BUILTIN_OPERATORS is the second ancestor of the OPERATOR_DEF_BUILTIN.
OPERATOR_DEF_BUILTIN “extends” OPEREATOR_DEF and “implements” BUILTIN_OPERATORS.

Since the BUILTIN_OPERATORS.op_table is not marked as static it needs to be “implemented” in OPERATOR_DEF_BUILTIN. The only way I know how to “implement” a property from an ancestor is by adding it to the OPERATOR_DEF_BUILTIN class (I tried with mixins but that didn’t work out).

BUILTIN_OPERATORS.op_table is marked as mandatory in BMM which means it must be present for every OPERATOR_DEF_BUILTIN instance.

A solution would be to add “is_im_singleton” and/or “is_im_static” to the BMM classes/attributes. Then BMMs would have the same information as we.
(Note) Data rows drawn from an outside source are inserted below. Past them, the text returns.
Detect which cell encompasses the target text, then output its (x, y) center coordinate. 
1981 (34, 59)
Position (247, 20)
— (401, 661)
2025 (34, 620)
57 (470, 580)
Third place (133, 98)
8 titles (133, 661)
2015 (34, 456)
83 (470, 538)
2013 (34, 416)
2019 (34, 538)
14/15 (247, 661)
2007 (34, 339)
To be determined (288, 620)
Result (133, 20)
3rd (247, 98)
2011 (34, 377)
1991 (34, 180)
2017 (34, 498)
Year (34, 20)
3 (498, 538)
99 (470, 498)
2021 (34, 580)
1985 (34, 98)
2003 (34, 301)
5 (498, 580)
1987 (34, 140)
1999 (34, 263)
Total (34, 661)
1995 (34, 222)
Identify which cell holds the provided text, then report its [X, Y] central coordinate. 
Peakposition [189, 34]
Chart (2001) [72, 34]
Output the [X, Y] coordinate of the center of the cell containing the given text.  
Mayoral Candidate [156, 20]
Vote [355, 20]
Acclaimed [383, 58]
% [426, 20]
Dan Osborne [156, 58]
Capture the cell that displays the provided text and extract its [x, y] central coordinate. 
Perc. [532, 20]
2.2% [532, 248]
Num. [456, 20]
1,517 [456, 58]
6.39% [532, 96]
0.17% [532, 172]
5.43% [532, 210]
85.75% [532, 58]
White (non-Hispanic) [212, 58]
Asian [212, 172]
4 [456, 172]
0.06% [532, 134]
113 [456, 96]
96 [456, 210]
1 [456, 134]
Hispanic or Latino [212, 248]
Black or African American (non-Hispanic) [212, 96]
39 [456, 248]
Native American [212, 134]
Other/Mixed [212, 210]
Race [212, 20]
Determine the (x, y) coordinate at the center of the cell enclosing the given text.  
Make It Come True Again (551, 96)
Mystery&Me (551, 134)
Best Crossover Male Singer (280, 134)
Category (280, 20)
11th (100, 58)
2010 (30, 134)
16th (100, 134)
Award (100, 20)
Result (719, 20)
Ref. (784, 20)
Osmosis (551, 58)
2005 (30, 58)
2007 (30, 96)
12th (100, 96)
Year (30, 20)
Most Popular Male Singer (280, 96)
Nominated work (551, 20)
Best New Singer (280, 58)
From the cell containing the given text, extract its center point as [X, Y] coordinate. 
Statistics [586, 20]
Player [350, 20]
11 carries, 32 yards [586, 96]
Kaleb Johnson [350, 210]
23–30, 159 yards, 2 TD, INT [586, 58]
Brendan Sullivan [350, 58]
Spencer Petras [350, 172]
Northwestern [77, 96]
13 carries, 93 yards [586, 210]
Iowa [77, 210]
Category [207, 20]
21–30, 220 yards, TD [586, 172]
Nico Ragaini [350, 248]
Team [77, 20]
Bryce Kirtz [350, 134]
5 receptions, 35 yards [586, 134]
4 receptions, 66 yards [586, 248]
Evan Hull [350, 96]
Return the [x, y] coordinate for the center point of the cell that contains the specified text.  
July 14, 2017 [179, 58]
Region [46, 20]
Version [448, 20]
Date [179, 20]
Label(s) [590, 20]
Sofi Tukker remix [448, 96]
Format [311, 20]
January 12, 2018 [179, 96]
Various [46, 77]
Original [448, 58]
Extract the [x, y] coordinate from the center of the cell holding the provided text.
I’m not sure if that is a realistic expectation?

So I have two options with the current BMM:

  • remove BUILTIN_OPERATORS as the second ancestor of OPERATOR_DEF_BUILTIN
  • remove “is_mandatory” for BUILTIN_OPERATORS.op_table so that the “fromJson()” doesn’t report an error if it is missing in OPT2 JSON.

I’m aware of only one other class that has to “implement” properties found in its ancestors. It is where AUTHORED_ARCHETYPE “extends” ARCHETYPE and “implements” AUTHORED_RESOURCE which has mandatory properties.
The generator can handle this scenario even for reading the OPERATIONAL_TEMPLATE from JSON.

Edit:
The problem is setting mandatory properties at the instantiation of OPERATIONAL_TEMPLATE instance:

  • OPERATIONAL_TEMPLATE constructor can call its ancestor’s constructor in AUTHORED_ARCHETYPE.

  • AUTHORED_ARCHETYPE constructor can call its ancestor’s constructor in ARCHETYPE.

  • AUTHORED_ARCHETYPE constructor cannot call its second ancestor’s constructor in AUTHORED_RESOURCE.

  • Thus AUTHORED_RESOURCE’s mandatory properties cannot be set when creating an instance of OPERATIONAL_TEMPLATE.